I think Eve is here to stay, but that we might see more Juliette coming out from under the surface the more time she spends around Team Grimm.
Hi, Admin Liza here! Oh boy, do I have thoughts on Eve and Juliette and what’s going on there.
I agree that I’m happy to see Bitsie still in the show in (almost) any form. I also do share Liz’s need to know exactly what went on with her resurrection and transformation. Juliette was a very strong-willed person and an incredibly powerful Hexenbiest, and so far as we’ve seen HW had nothing and no one as powerful before they “broke” her to create Eve…so how did they even manager to do that?

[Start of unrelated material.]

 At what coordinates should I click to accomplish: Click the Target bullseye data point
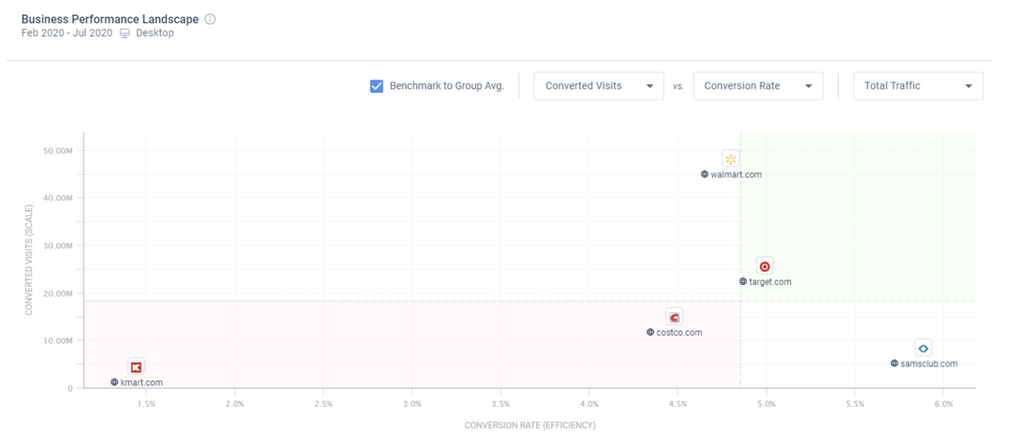pos(765,267)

Did they dampen her powers somehow? We know there’s only one spell that can really suppress them, but Hexenbiests are still susceptible to regular controlled substances, and I feel like any amount of brainwashing, let alone something that thorough, would almost certainly involve the use of drugs at some point. *shudder*
What I find most horrifying is the possibility–slightly suggested in one of Bitsie’s early season 5 interviews–that Juliette actually chose at some point to just lose herself in whatever they were putting her through in order to escape the feelings of abandonment, betrayal, anger, isolation, loss, and regret over everything that had happened to her. The idea that her existence was so painful that it was easier to just completely shut down and voluntarily dehumanize herself…it’s painful to think about, but would also make perfect sense with the way we’ve seen Eve behave so far.

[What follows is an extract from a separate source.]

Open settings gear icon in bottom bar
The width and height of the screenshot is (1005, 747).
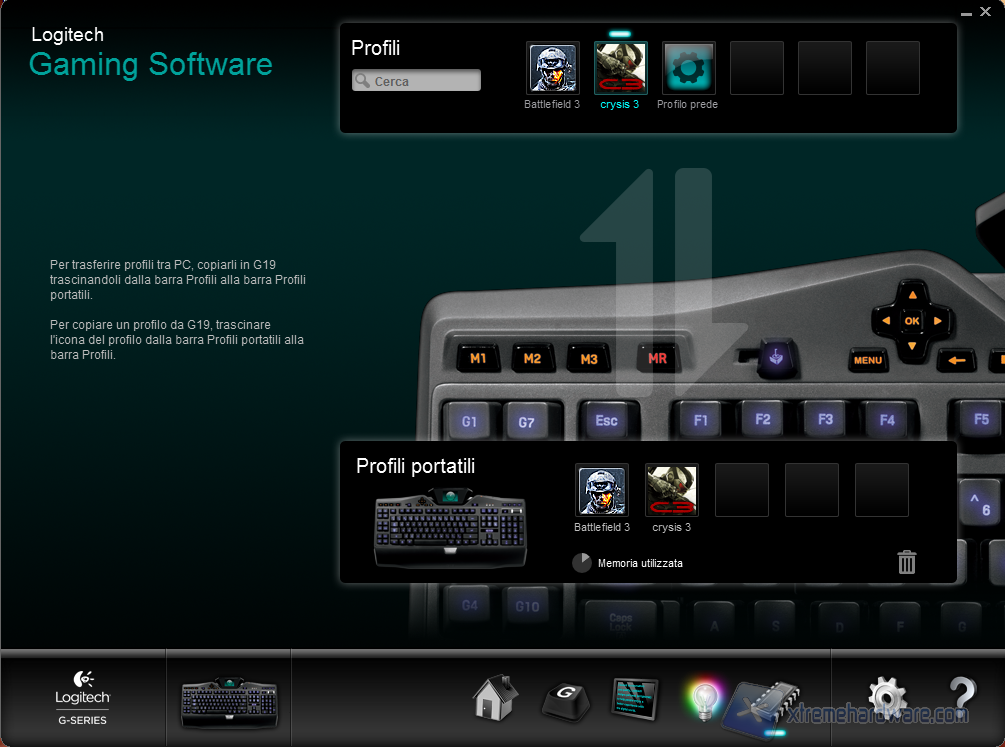886,698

See, I not only think Juliette is still in there, I’m like 90% certain that’s what the writers want us to think.
Moreover, I don’t think Juliette ever really left, and while I do think Eve is a separate personality, I also think she’s something of a way for Juliette to protect herself, rather than a replacement that’s edged her out or locked her down.
Eve tries a little too hard, in my opinion, to stay detached whenever she’s outside the HW base–wearing the wigs, avoiding direct interaction, avoiding eye contact, keeping physical distance unless absolutely necessary when she does interact–for someone who’s just completely severed themselves from any of the emotions associated with their old life and memories.
Her interactions with regards to Nick, in particular, make me think Juliette and all her emotions have been there the whole time, ready to kick up a fuss the second “Eve” lets her guard down.
We’ve seen Eve get up close and personal with only a few people (that she wasn’t directly attacking): Nick, Adalind, and Rosalee. In both the Adalind and Rosalee instances, she was displaying very un-Eve-like behavior: showing concern for Nick, expressing protectiveness toward him.
Of the times she gets really close to Nick, two were because he approached her first, and one was because they were in close quarters and she couldn’t get further away.
In the scenes where he approaches her, she either avoids eye contact all together or completely shuts down: stares blankly, talks business-only: short, to-the-point sentences, no more information than he asks for. She doesn’t make eye contact with him in the restaurant until he demands it, and even then it seems more like a knee-jerk reaction to being given an order than something she wants to do. When she tells him she regrets that he never got the chance to bury Juliette, she does it looking away from him. And in both instances, she leaves almost immediately after.
More recently, when she’s in the car with him, she barely looks at him, glancing at him a few times but never maintaining the kind of sustained, attentive eye contact he maintains as he talks to her. She also never shifts toward him, maintaining a distance between them even though he shifts and turns to be closer to her several times.
She doesn’t seem to need quite this level of emotional distance if other people are around, or if there’s a physical distance in place between them. But the fact remains that Eve is extra-careful about that distance when it comes to Nick, more so than with any other character.
And all of this taken together with her sudden displays of protectiveness point, for me, to Juliette’s emotional connection to Nick in particular not being completely gone, and Eve having to work a lot harder to keep contact with him from breaching that protective exterior.
(I’m also unabashedly and unashamedly dying to see that exterior just crack open, because while I find Eve interesting I miss Juliette like you would not believe, and I want to see her return and all of the mess from last season really get dealt with by everyone.)